科目名 形象文化論III(生活芸術) 
副題 アール・ヌーヴォー、アール・デコ、ジャポニスム、欧米と日本の諸芸術 
担当者 岡部 昌幸 講師             
開講期間 春学期  単位 2 
曜日   時限 1 
配当年次 2〜  コース・ナンバー ART-203-JC 

授業の到達目標
西洋美術から日本美術,日本の伝統文化の理解を深め,アール・ヌーヴォー,アール・デコ,ジャポニスム,そのほか19世紀末から20世紀前半の欧米と日本の諸芸術について,知識を得,体験的な学びをする。  

授業の内容
西洋の近代美術史を中心とした美術に親しむことから始め,アール・ヌーヴォー,アール・デコとジャポニスム(日本美術心酔),生活美術・装飾美術における東西美術文化交渉と日本文化の果たした国際貢献を論じます。現在,国際化や企業・行政の文化的地域的貢献,さらには環境問題の必要が叫ばれています。しかし,それらのコンセプトと実現は,すでに19世紀〜20世紀前半の日本と,日本の影響を基に起きた欧米の美意識・造形の革命に見直すことができます。過去の歴史と,今なお生きる作品に,豊かな美と心,生き方を学びましょう。型どおりの通史やジャンルでなく,美術の楽しみ方を体験し,作家の内面や実作品との対話を通じて,未知の新しい価値を見出す眼を養いましょう。作品鑑定の学びも導きます。  

教材
教科書:岡部昌幸すぐわかる作家別アール・ヌーヴォーの美術(改訂版)改訂版,東京美術2011
岡部昌幸渡辺省亭−花鳥画の孤高なる輝き東京美術2017
購入は必須です。参考書は,講義中で随時,指示します。

準備学習(予習・復習)の内容又はそれに必要な時間
予習および復習として,学期中に美術館見学3館(都内,各4時間),教科書・参考書通読6時間を最低,必要とします。  

成績評価の方法
(1)出席の確認は毎回行いますが,意味ある出席を求め,積極的な関わりを求めます。

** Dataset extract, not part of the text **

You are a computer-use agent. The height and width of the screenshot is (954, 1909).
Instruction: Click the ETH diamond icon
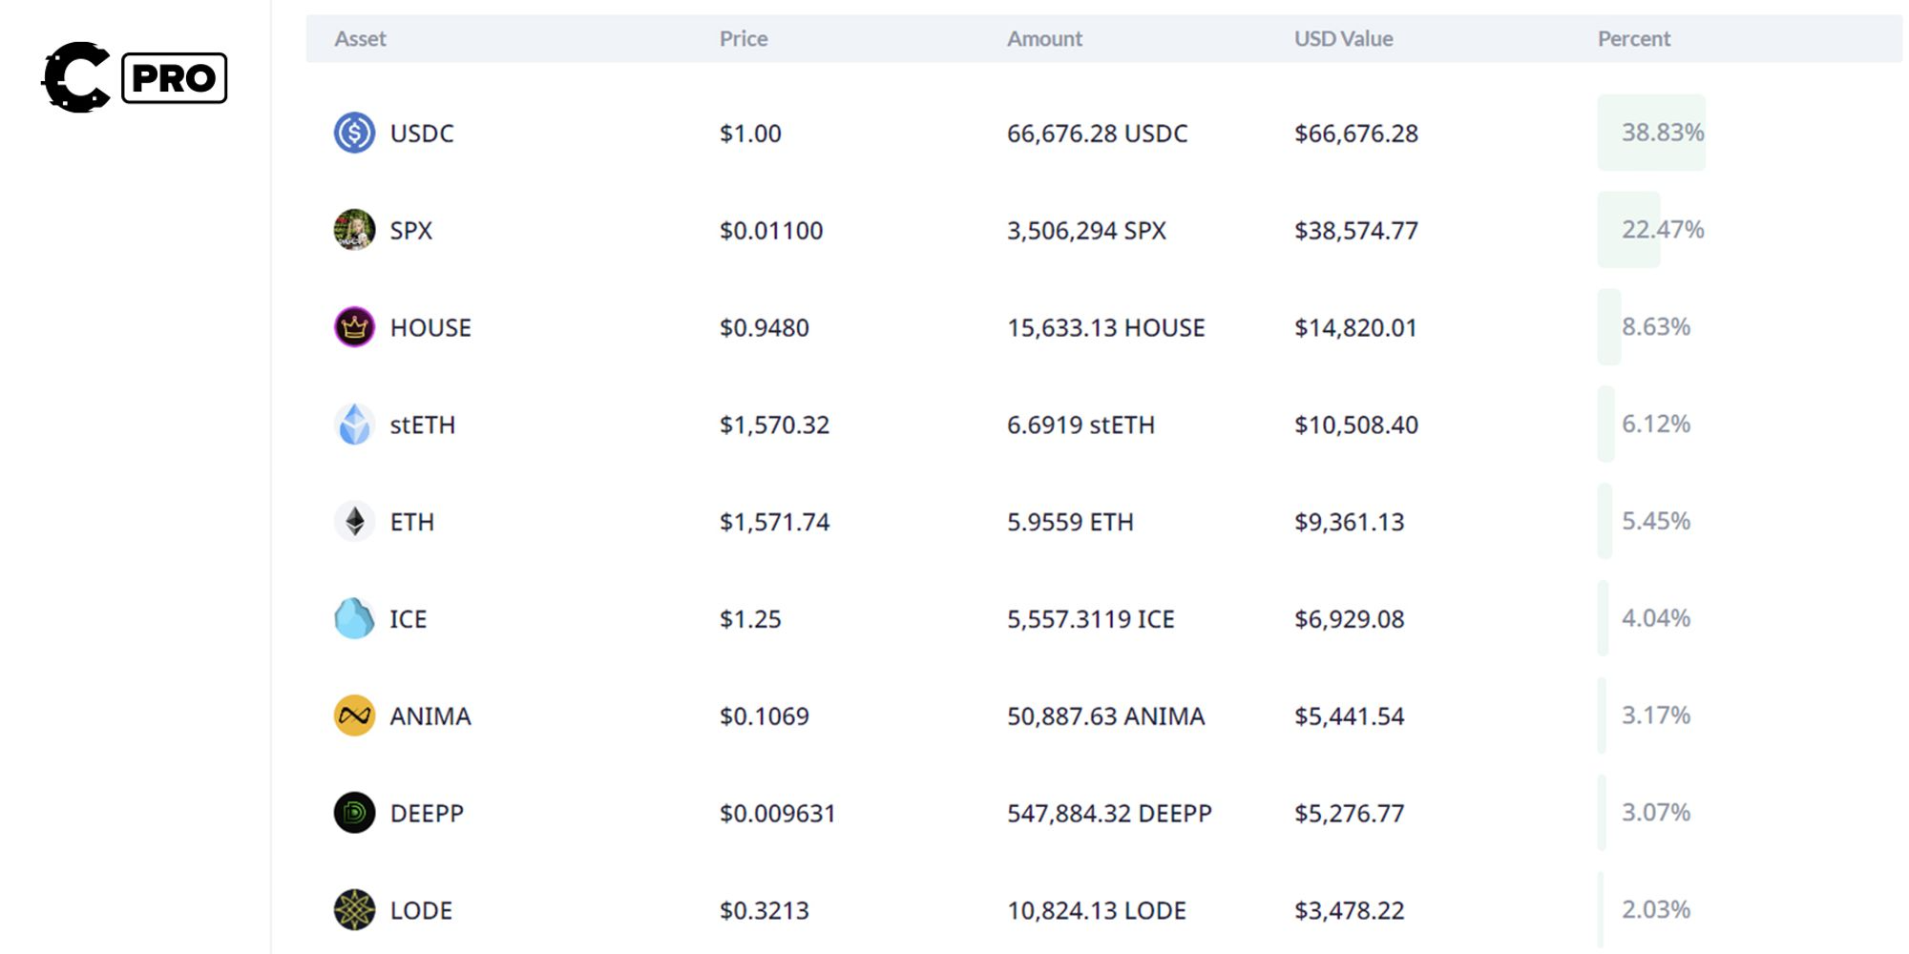354,522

また(2)学期中に小レポートを1,2回,そして(3)学期末に400字×7枚程度のレポートの提出,(4)指定された美術館・歴史的文化財の見学を課し,およそ(1)を30%(2)を15%(3)を40%(4)を15%の割合で総合評価を行います。

オフィス・アワー/教員との連絡方法
メールで連絡

授業計画
第1週美術と人生(1)
第2週美術と人生(2)
第3週バレエ・リュスと総合芸術
第4週アール・ヌーヴォーのコレクションと美術館収集(1)
第5週アール・ヌーヴォーのコレクションと美術館収集(2)
第6週ファッションと20世紀芸術
第7週作品鑑定と美術品の流通(1)
第8週作品鑑定と美術品の流通(2)
第9週庭園の芸術
第10週アール・ヌーヴォー,アール・デコの建築
第11週竹久夢二と大正ロマン,粋の構造
第12週日本のアール・デコ
第13週北斎とジャポニスム
第14週イームズ・デザイン
第15週イサム・ノグチ,環境芸術へ
受講者もこの講義の流れに沿い,それぞれ自分自身,受講の目標の設定,学習の計画,将来の展望をもって,この講義の受講を有意義なものとする意欲と心構えを求めたいと思います。受動的ではなく自主的に関わる受講態度を求めます。